Numerics and Maths

Note: Much of this section is motivated by a desire to have a self-contained description of numerics in commodity computer systems, as well as an/a interpretation / explanation / rationale of the standard text that's at least more useful in terms of practical usage than the standard text itself.

Rounding

IEEE-754 specifies the following rounding modes:

roundTiesToEven: This is MANDATORY and SHALL be the default within a thread when the thread starts. The floating point value closest to the infinitely precise result is returned. If there are two such values, the one with an even digit value at the position corresponding to the least significant of the least significant digits of the two values will be returned.
roundTowardPositive: The least representable floating point value no less than the infinitely precise result is returned.
roundTowardNegative: The greatest representable floating point value no greater than the infinitely precise result is returned.
roundTowardZero: The representable floating point value with greatest magnitude no greater than that of the infinitely precise result is returned.

The standard library provides facility for setting and querying the rounding mode in the current thread. The presence of other rounding modes (e.g. roundTiesToAway, roundToOdd, etc.) are implementation-defined.

Exceptional Conditions

Infinity and NaNs are not numbers. It is the interpretation of @dannyniu that they exist in numerical computation strictly to serve as error recovery and reporting mechanism.

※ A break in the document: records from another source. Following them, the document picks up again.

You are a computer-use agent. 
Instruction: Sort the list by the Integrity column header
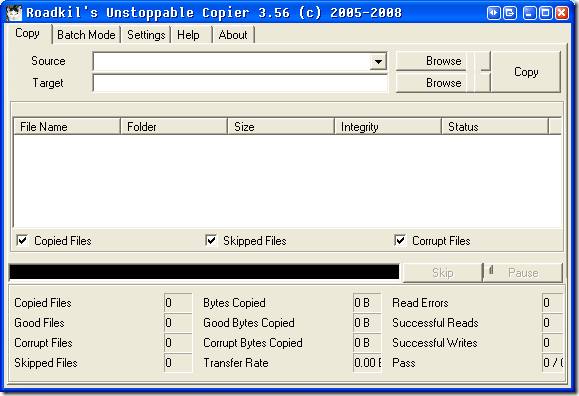click(388, 127)
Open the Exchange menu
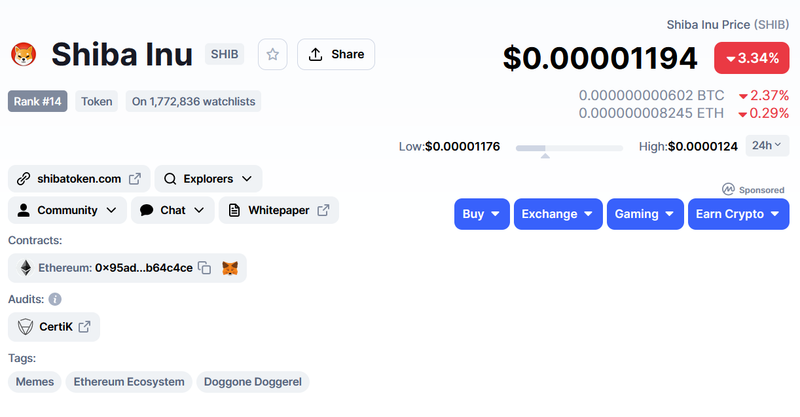 (x=558, y=214)
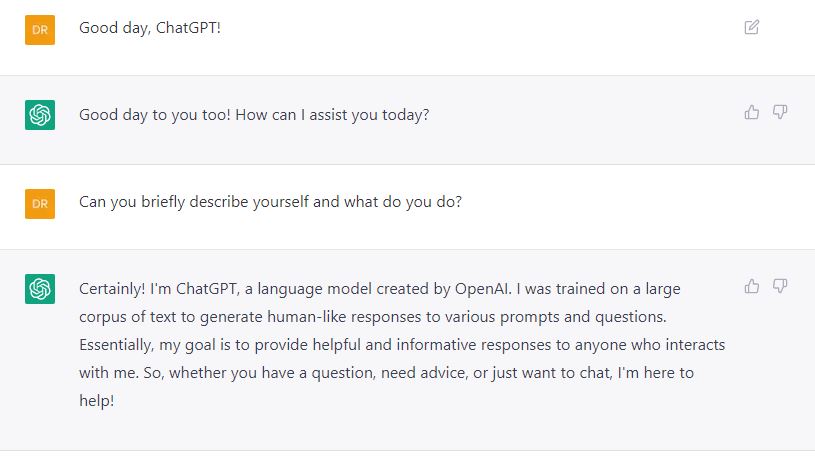
Task: Click the user message "Good day, ChatGPT!"
Action: (x=150, y=27)
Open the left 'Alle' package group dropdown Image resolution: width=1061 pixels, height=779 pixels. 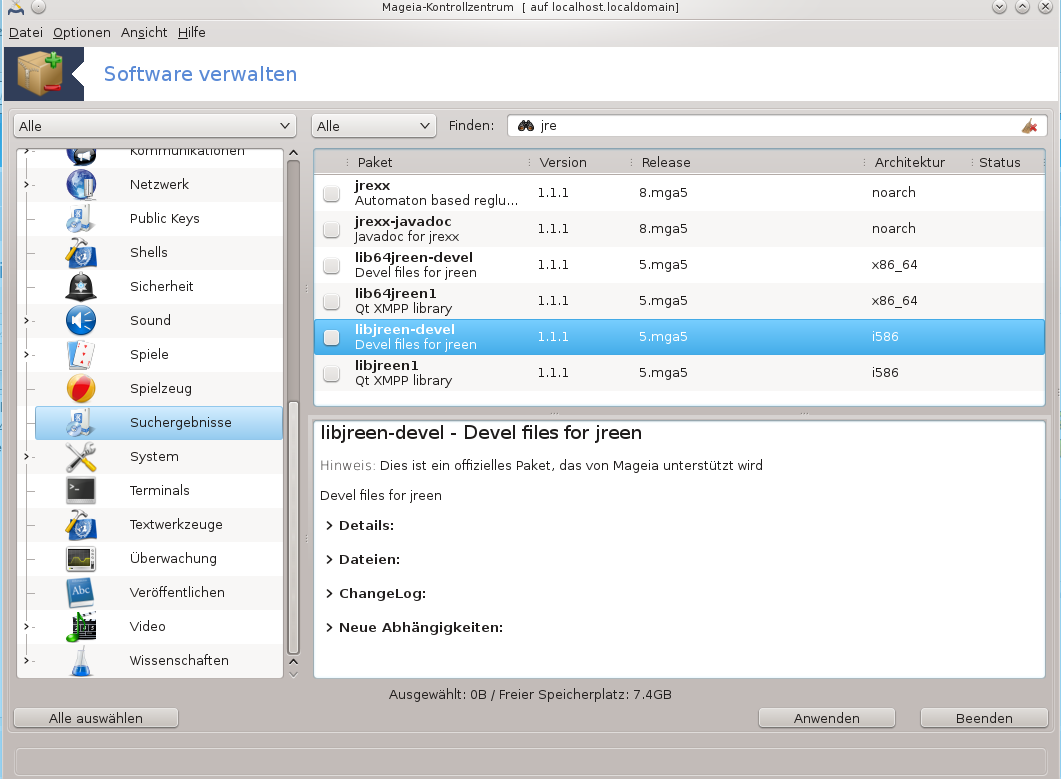[x=154, y=126]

IEEE-754 specifies the following 5 exceptions:

invalid: known as "invalid operation" in standard's term. This is when:
- operations involving signalling NaNs,
- "cancellation of infinities" in additive, multiplicative, or some other domains. Examples include subtracting infinity from infinity, multiplying 0 with infinity, or dividing 0 with 0 or infinity with infinity.
- the input is outside the domain of the operation, e.g. sqrt(-1).
pole: known as "division by zero" in standard's term. A pole results when operation by an operand results in an infinite limit. Particular cases of this include 1/0, tan(90°), log(0), etc.
overflow: this is when and only when the result exceeds the magnitude of the largest representable finite number of the floating point data type after rounding. The data type is double a.k.a. binary64 in our language.
underflow: this is when a tiny non-zero result having an absolute value below b^emin, where b is the radix of the floating point data type - 2 in our case , and emin is, in our case -1022.

Note: emin can be derived as: 2 - 2^ebits-1, where ebits is the number of bits in the exponents, which is 11 in our case.
inexact: this is when the result after rounding differs from what would be the actual result if it were calculated to unbounded precision and range.

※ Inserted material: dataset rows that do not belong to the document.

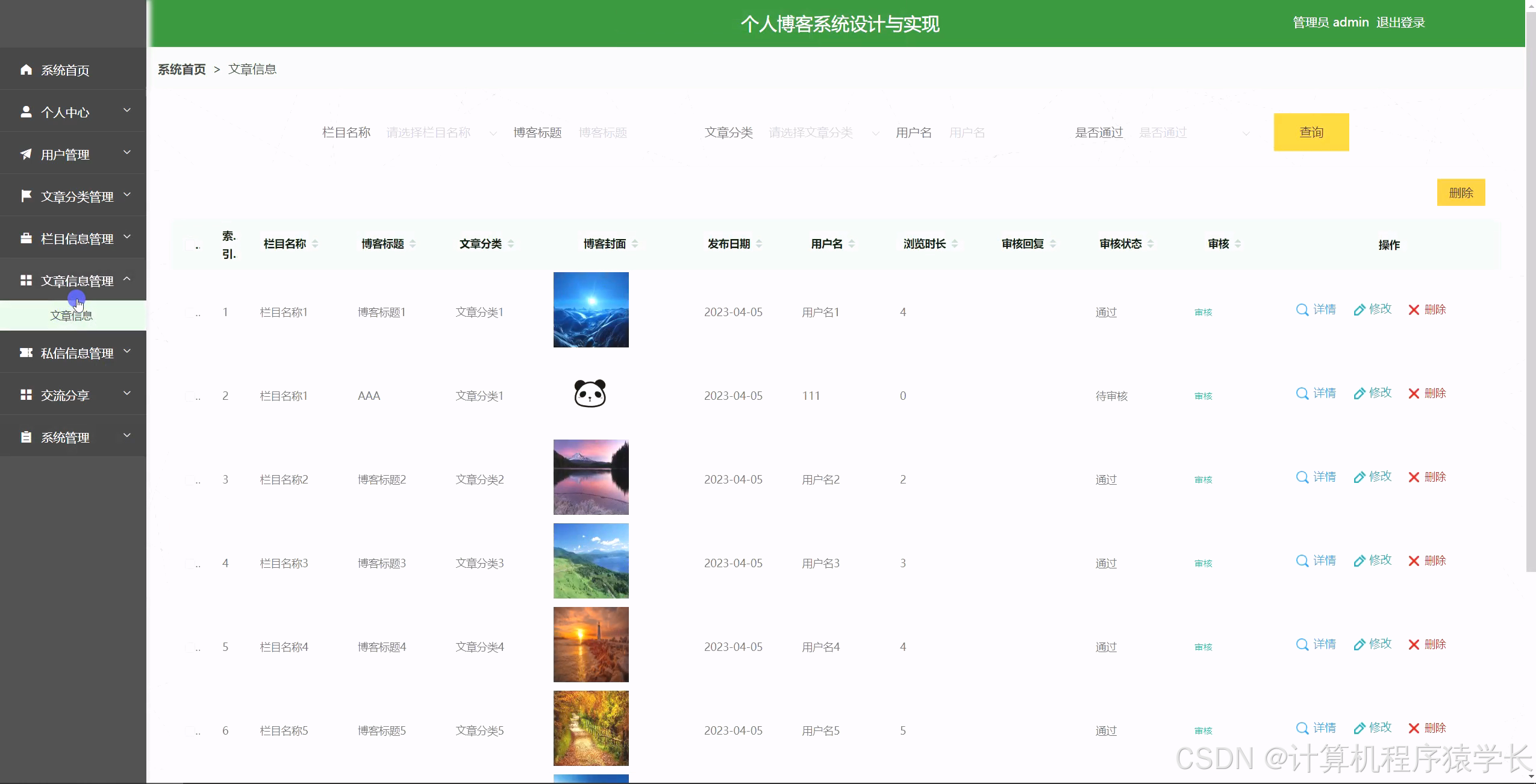
Task: Select the 文章信息 submenu item
Action: [72, 314]
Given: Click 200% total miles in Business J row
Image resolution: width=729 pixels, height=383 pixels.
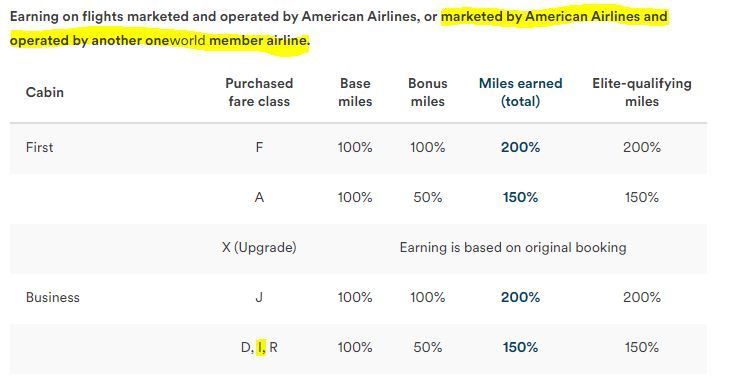Looking at the screenshot, I should [520, 297].
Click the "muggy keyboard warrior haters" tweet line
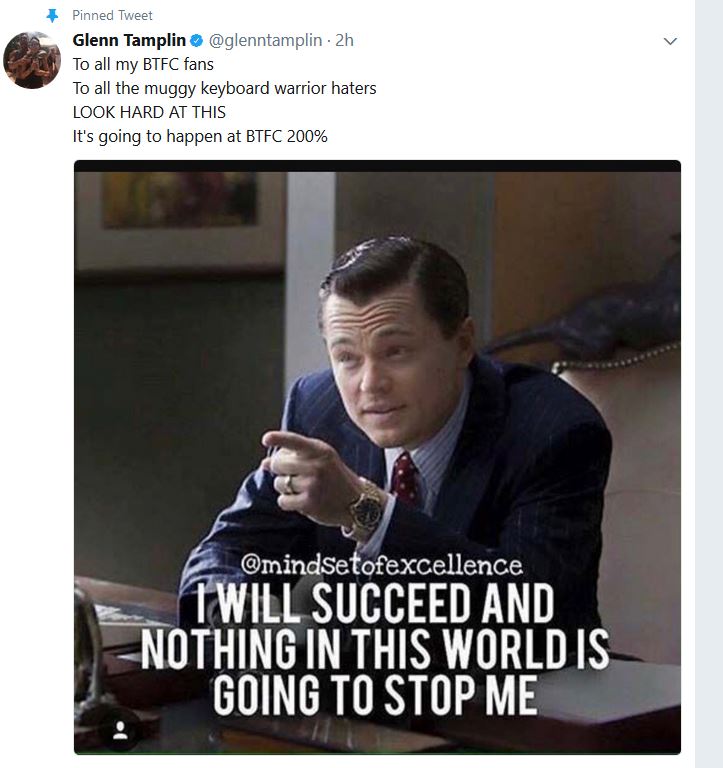 tap(224, 88)
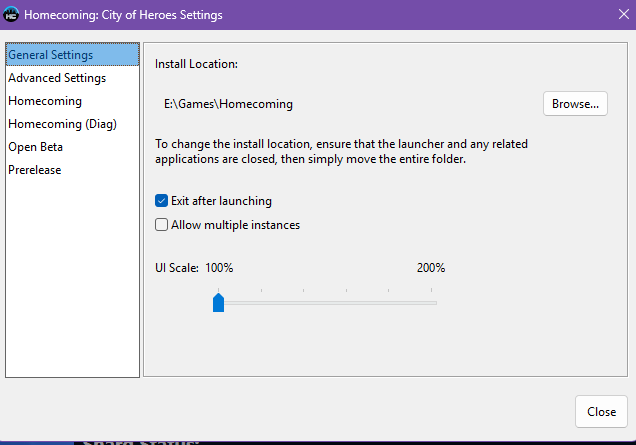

The standard library provides facility for querying, clearing, and raising exceptions. Alternate exception handling attributes are implemented in the language as error-handling flow-control constructs, such as null-coalescing expression and phrases operators, as well as execution control functions.

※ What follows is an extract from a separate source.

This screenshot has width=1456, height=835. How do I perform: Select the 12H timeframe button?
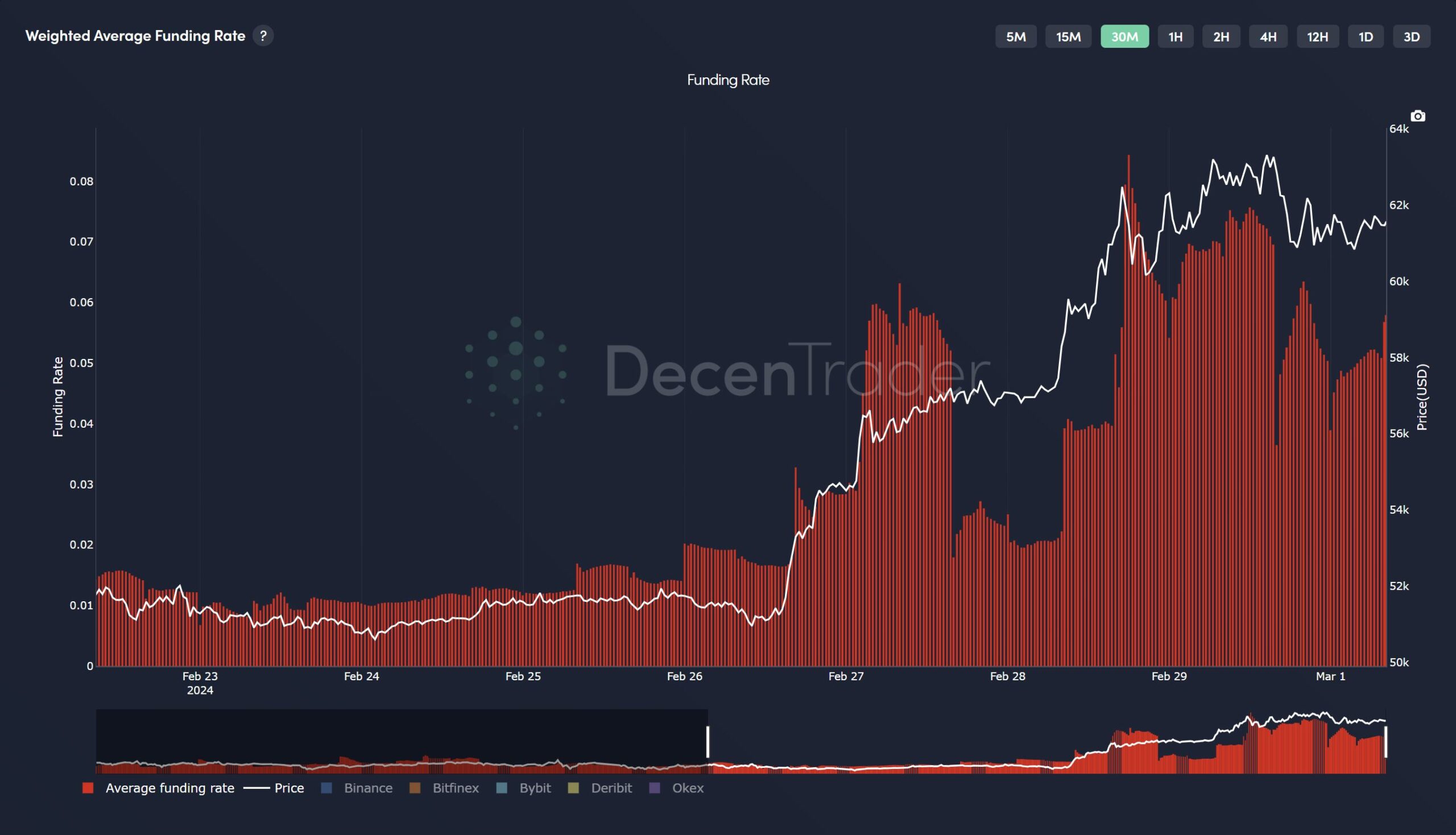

Reproducibility and Robustness

Floating points have a fixed significand width as well as limited range(s) of exponents, as such, they're very similar to scientific notations, further as such, they suffer from the same inaccuracy problems as any notation that truncates a large fraction of value digits. However, this do yield a favorable trade-off in terms of implementation (and to some extent, usage) efficiency.

IEEE-754 recommends that language standard provide a mean to derive a sequence (graph actually, if taken dependencies into account) of computation in a way that is deterministic. Many C compilers provide options that make maths work faster using arithmetic associativity, commutativity, distributivity and other laws (e.g. fast-math options), cxing make no provision that prevents this - people favoring efficiency and people favoring accuracy should both be audience of this language.

The root cause of calculation errors stem from the fact that the significand of floating point datum are limited. This error is amplified in calculations. A way to quantify this error is using the "unit(s) in the last place" - ULP. There are various definitions of ULP. Vendors of mathematical libraries may at their discretion document the error amplification behavior of their library routines for users to consult; framework and library standards may at their discretion specify requirements in terms error amplification limits. Developers are reminded again to recognize, and evaluate at their discretion, the trade-off between accuracy and efficiency.

Because of the existence of calculation errors, floating point datum are recommended as instrument of data exchange. In fact, earlier versions of the IEEE-754 standard distinguished between interchange formats and arithmetic formats. Because arithmetics and the format where it's carried out are essentially black-box implementation details, the significance of arithmetic formats is no longer emphasized in IEEE-754.

The recommended methodology of arithmetic, is to first derive procedure of calculation that is a simplified version of the full algorithm, eliminating as much amplification of error as possible, then feed the input datum elements into the algorithm to obtain the output data. The procedure so derived should take into account of any exceptions that might occur.

For example, (a+b)(c+d) = ac+ad + bc+bd have 2 additions and 1 multiplication on the left-hand side and 3 additions and 4 multiplications on the right-hand side.

a program may first attempt to calculate the left hand side, because it has less chance of error amplification. However, if the addition of c and d overflows but they're individually small enough such that their multiplication with either a and b won't overflow, yet the sum of a and b underflows in a certain way that's catastrophic, the the whole expression may become NaN.

In this case, a fallback expression may then compute the right-hand side of the expression, possibly yielding a finite result, or at least one that arithmetically make sense (i.e. infinity).

The result of computation carried out using such "derived" procedure will certainly deviate from the result from of a "complete" algorithm. Developers should recognize that robustness may be more important in some applications than they may expect. In the limited circumstances where an application in reality is less important, or in fact be prototyping, developer may at their careful discretion, excercise less engineering effort when coding a numerical program.

Finally, it is recognized that large existing body of sophisticated numerical programs are written using 3rd-party libraries, and/or using techniques that're under active research and not specified and beyond the scope of many standards. Developers requiring high numerial sophistication and robustness are encouraged to consult these research, and evaluate (again) the accuracy and efficiency requirements at their careful discretion.

Recommended Applications of Floating Points

The recommended applications of floating points in computer, are Computer Graphics, Signal Processing, Artificial Intelligence, etc.

Typical characteristics of these applications include:

datum need to be over real-valued domain,
tolerance of loss of precision by end user.